**Task requirements**
Wherever a line in the records below contains "agent", copy that line.

Data excerpts
BEGIN
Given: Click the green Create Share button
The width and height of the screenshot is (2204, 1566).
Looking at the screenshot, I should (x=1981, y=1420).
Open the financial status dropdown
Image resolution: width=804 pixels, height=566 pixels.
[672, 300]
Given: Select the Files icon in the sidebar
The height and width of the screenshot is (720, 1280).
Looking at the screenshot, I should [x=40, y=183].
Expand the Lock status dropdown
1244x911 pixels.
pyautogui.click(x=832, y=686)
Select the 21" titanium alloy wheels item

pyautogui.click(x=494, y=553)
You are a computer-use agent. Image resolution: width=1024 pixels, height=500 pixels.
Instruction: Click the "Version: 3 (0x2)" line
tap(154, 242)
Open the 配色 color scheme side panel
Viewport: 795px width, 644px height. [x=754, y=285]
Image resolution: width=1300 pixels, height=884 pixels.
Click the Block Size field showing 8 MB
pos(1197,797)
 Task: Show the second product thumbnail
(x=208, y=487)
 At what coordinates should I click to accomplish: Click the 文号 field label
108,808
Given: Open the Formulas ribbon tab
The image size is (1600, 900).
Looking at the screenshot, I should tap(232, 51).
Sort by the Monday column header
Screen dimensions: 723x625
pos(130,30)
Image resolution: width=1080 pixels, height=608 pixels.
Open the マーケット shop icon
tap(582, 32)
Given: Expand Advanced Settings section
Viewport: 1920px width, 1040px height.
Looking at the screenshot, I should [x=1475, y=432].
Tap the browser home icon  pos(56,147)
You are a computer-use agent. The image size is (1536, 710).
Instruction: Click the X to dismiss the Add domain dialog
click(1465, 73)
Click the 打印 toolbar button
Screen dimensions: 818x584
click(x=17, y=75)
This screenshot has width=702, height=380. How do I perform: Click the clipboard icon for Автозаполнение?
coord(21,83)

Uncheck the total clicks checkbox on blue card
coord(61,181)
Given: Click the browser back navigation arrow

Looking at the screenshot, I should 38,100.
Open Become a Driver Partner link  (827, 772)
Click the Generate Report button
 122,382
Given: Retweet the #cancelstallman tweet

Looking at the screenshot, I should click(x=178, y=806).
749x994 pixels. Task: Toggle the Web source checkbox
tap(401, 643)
END
**Expected answer**
You are a computer-use agent. Image resolution: width=1024 pixels, height=500 pixels.
You are a computer-use agent. The image size is (1536, 710).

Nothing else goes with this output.